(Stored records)
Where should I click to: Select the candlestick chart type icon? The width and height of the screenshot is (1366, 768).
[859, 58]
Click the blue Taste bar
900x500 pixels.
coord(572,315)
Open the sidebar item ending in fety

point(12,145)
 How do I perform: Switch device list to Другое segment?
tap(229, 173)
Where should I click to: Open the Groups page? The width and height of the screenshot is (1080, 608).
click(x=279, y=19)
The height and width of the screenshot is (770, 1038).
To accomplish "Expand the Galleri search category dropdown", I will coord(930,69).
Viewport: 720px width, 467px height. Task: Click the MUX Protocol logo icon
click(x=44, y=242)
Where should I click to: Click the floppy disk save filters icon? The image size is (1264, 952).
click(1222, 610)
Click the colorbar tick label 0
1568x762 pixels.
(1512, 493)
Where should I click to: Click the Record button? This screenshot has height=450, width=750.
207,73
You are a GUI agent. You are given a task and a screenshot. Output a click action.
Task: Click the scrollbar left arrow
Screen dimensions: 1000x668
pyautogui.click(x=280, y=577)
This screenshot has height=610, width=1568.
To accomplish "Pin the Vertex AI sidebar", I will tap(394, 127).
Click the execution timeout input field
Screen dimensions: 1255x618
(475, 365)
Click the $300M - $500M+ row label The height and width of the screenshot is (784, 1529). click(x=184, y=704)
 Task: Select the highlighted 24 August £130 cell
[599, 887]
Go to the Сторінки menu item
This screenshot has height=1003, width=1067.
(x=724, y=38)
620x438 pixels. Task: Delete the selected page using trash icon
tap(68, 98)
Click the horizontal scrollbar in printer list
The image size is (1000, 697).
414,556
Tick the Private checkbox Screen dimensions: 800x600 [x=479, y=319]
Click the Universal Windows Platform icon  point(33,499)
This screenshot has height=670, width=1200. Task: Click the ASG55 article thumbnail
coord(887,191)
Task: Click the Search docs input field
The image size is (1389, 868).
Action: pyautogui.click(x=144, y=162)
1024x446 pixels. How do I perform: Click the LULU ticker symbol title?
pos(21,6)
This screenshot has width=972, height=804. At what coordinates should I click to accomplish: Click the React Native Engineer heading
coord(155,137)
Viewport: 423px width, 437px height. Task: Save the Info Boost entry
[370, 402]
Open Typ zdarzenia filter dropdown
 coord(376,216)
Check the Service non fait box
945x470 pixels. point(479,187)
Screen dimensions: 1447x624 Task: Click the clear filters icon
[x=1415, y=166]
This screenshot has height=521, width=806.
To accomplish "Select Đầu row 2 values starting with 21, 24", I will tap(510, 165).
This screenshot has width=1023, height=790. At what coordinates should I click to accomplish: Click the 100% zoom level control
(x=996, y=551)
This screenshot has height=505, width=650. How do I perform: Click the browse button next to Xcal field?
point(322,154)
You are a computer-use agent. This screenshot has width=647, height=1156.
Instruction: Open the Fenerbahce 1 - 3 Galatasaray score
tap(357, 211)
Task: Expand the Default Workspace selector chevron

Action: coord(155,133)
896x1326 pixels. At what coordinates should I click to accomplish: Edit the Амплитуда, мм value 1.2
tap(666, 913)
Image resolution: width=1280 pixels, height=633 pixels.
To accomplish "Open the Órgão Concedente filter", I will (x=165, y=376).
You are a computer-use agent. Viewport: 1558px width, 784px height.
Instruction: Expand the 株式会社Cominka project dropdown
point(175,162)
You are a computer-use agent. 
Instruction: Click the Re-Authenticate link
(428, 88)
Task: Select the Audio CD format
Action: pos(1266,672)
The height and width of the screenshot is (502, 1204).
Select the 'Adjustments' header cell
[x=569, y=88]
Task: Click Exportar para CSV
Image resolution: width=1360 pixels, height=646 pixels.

What the exercise asks → The records above are to be duplicated exactly, every one of them.

Response →
Where should I click to: Select the candlestick chart type icon? The width and height of the screenshot is (1366, 768).
[859, 58]
Click the blue Taste bar
900x500 pixels.
coord(572,315)
Open the sidebar item ending in fety

point(12,145)
 How do I perform: Switch device list to Другое segment?
tap(229, 173)
Where should I click to: Open the Groups page? The width and height of the screenshot is (1080, 608).
click(x=279, y=19)
The height and width of the screenshot is (770, 1038).
To accomplish "Expand the Galleri search category dropdown", I will coord(930,69).
Viewport: 720px width, 467px height. Task: Click the MUX Protocol logo icon
click(x=44, y=242)
Where should I click to: Click the floppy disk save filters icon? The image size is (1264, 952).
click(1222, 610)
Click the colorbar tick label 0
1568x762 pixels.
(1512, 493)
Where should I click to: Click the Record button? This screenshot has height=450, width=750.
207,73
You are a GUI agent. You are given a task and a screenshot. Output a click action.
Task: Click the scrollbar left arrow
Screen dimensions: 1000x668
pyautogui.click(x=280, y=577)
This screenshot has height=610, width=1568.
To accomplish "Pin the Vertex AI sidebar", I will tap(394, 127).
Click the execution timeout input field
Screen dimensions: 1255x618
(475, 365)
Click the $300M - $500M+ row label The height and width of the screenshot is (784, 1529). click(x=184, y=704)
 Task: Select the highlighted 24 August £130 cell
[599, 887]
Go to the Сторінки menu item
This screenshot has height=1003, width=1067.
(x=724, y=38)
620x438 pixels. Task: Delete the selected page using trash icon
tap(68, 98)
Click the horizontal scrollbar in printer list
The image size is (1000, 697).
414,556
Tick the Private checkbox Screen dimensions: 800x600 [x=479, y=319]
Click the Universal Windows Platform icon  point(33,499)
This screenshot has height=670, width=1200. Task: Click the ASG55 article thumbnail
coord(887,191)
Task: Click the Search docs input field
The image size is (1389, 868).
Action: pyautogui.click(x=144, y=162)
1024x446 pixels. How do I perform: Click the LULU ticker symbol title?
pos(21,6)
This screenshot has width=972, height=804. At what coordinates should I click to accomplish: Click the React Native Engineer heading
coord(155,137)
Viewport: 423px width, 437px height. Task: Save the Info Boost entry
[370, 402]
Open Typ zdarzenia filter dropdown
 coord(376,216)
Check the Service non fait box
945x470 pixels. point(479,187)
Screen dimensions: 1447x624 Task: Click the clear filters icon
[x=1415, y=166]
This screenshot has height=521, width=806.
To accomplish "Select Đầu row 2 values starting with 21, 24", I will tap(510, 165).
This screenshot has width=1023, height=790. At what coordinates should I click to accomplish: Click the 100% zoom level control
(x=996, y=551)
This screenshot has height=505, width=650. How do I perform: Click the browse button next to Xcal field?
point(322,154)
You are a computer-use agent. This screenshot has width=647, height=1156.
Instruction: Open the Fenerbahce 1 - 3 Galatasaray score
tap(357, 211)
Task: Expand the Default Workspace selector chevron

Action: coord(155,133)
896x1326 pixels. At what coordinates should I click to accomplish: Edit the Амплитуда, мм value 1.2
tap(666, 913)
Image resolution: width=1280 pixels, height=633 pixels.
To accomplish "Open the Órgão Concedente filter", I will (x=165, y=376).
You are a computer-use agent. Viewport: 1558px width, 784px height.
Instruction: Expand the 株式会社Cominka project dropdown
point(175,162)
You are a computer-use agent. 
Instruction: Click the Re-Authenticate link
(428, 88)
Task: Select the Audio CD format
Action: pos(1266,672)
The height and width of the screenshot is (502, 1204).
Select the 'Adjustments' header cell
[x=569, y=88]
Task: Click Exportar para CSV
Image resolution: width=1360 pixels, height=646 pixels.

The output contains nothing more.